Women comprise two thirds of the engineering department at Missouri Southern–a highly unusual and notable occurrence. 

I am pursuing this this topic because I am very passionate about women’s equality and was inspired by the International Day of Women and Girls in Science on Feb. 11.

I was overcome with curiosity about the students who are breaking stereotypes here on campus and the faculty who are training and teaching the next generation of builders, creators, innovators and leaders.

It peaks my curiosity as to why there aren’t more women pursuing careers in these fields.

The real issue boils down to getting a solid math framework as a young child. The problems go far beyond interest and personality.

Dr. Claudia Wilson brought this up in our interview and it really struck a chord with me. I’ve struggled with math for as long as I can remember, I wish that I could go back to my younger days so that I wouldn’t feel so far behind others in the subject.

I wish that I could’ve qualified for that Algebra 1 class in eighth grade instead of waiting to take it in high school. I wish that the curriculum didn’t change when I moved from Tennessee to Missouri.

I wish I didn’t have to take an Intermediate Math course my freshman year of college just so I could pass College Algebra.

While I did find academic fulfillment elsewhere, there is that part of me that pokes at my insecurities when I see others excel in basic activities involving math.

For example, knowing how to make change may seem like a thoughtless act, but to me it turns my head to a tizzy trying to count in my head and when you add decimals to that– don’t expect me to have an answer any time soon.

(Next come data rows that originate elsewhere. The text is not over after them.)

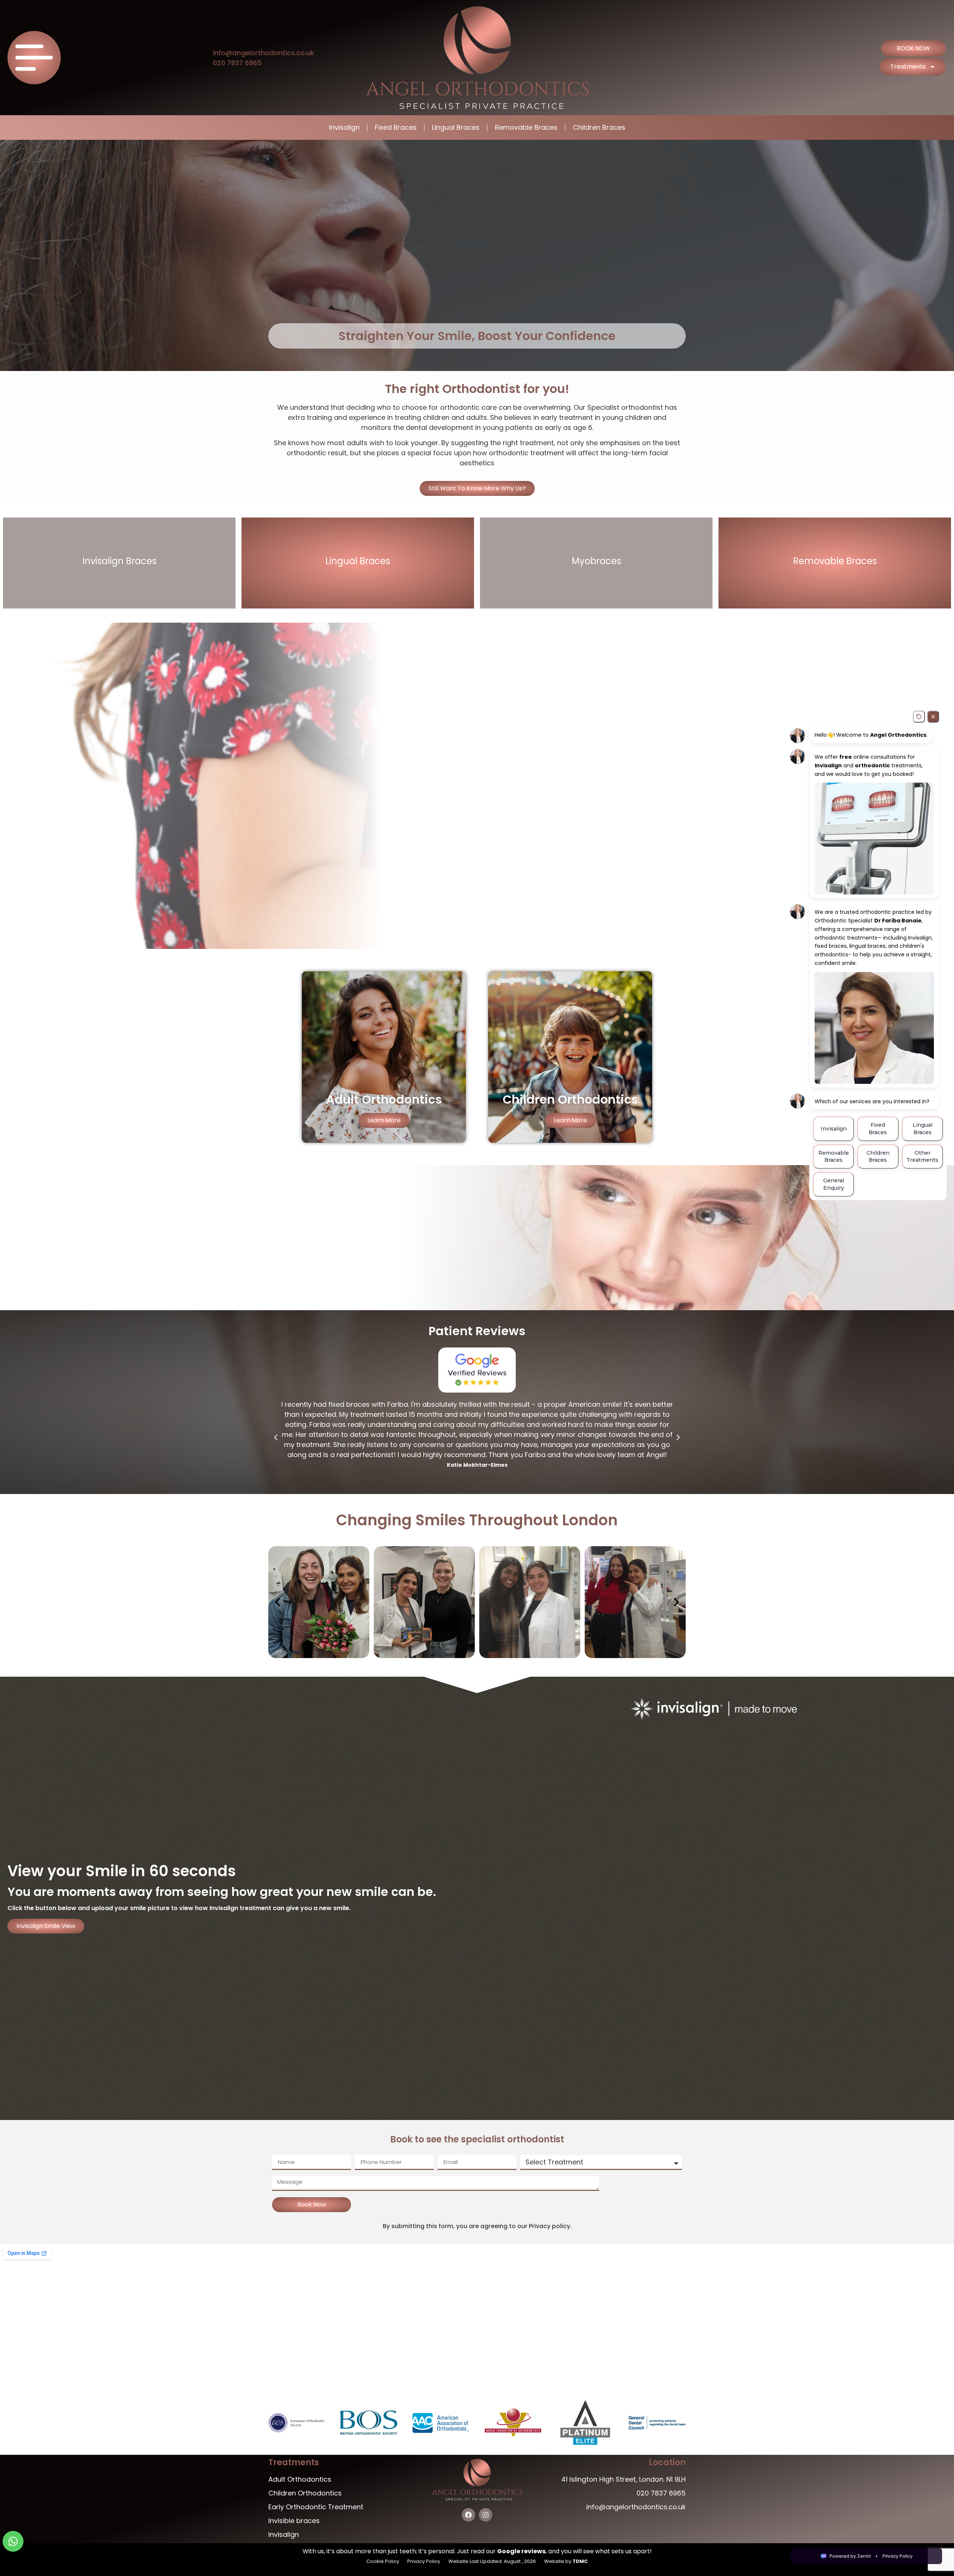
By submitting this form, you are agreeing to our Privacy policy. (477, 2226)
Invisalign (344, 127)
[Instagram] (485, 2515)
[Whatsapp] (13, 2541)
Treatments (908, 66)
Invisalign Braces (119, 561)
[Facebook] (468, 2515)
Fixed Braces (396, 127)
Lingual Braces (456, 127)
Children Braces (599, 127)
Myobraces (596, 561)
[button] (275, 1437)
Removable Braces (526, 127)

This may seem like I’m excuses, and I admit cognitive dissonance did play a part in it.

I learned a valuable truth in my interview with Wilson, and it applies to reading or learning a language. A solid math curriculum is essential to ensures every student can succeed no matter what career she (or he) pursues.

Given the chance to excel in math at an age younger than 14 or 15, I truly think that the makeup of STEM fields will change.